- **Task instructions**:
Copy exactly, line for line, the part of the listing from the line containing "This screenshot has width=704, height=541." through its last line, and nothing else.

- **Exercise inputs**:
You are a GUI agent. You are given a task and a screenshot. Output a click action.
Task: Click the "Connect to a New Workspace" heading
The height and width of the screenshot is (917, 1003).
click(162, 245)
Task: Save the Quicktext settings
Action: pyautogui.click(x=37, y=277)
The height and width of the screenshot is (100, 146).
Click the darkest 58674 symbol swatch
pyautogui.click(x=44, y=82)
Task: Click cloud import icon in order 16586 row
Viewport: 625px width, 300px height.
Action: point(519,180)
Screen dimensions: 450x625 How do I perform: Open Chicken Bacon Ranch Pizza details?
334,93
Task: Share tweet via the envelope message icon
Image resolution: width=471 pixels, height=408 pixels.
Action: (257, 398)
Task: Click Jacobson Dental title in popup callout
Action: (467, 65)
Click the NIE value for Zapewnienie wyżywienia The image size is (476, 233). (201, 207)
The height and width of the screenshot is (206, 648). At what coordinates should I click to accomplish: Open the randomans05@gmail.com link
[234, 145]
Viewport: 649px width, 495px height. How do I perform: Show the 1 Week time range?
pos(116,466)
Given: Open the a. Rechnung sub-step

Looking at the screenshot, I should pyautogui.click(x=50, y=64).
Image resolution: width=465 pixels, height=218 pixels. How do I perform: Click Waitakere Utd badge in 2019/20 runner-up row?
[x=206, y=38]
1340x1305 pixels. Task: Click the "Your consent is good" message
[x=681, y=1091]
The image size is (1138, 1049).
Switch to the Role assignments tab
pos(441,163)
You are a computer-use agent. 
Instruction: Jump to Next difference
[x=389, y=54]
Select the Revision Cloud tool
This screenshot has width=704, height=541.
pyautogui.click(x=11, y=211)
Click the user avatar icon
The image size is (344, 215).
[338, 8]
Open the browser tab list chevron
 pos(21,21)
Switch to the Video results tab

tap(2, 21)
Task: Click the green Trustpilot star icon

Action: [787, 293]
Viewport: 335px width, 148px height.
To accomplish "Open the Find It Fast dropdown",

- **Answer space**:
This screenshot has width=704, height=541.
pyautogui.click(x=11, y=211)
Click the user avatar icon
The image size is (344, 215).
[338, 8]
Open the browser tab list chevron
 pos(21,21)
Switch to the Video results tab

tap(2, 21)
Task: Click the green Trustpilot star icon

Action: [787, 293]
Viewport: 335px width, 148px height.
To accomplish "Open the Find It Fast dropdown",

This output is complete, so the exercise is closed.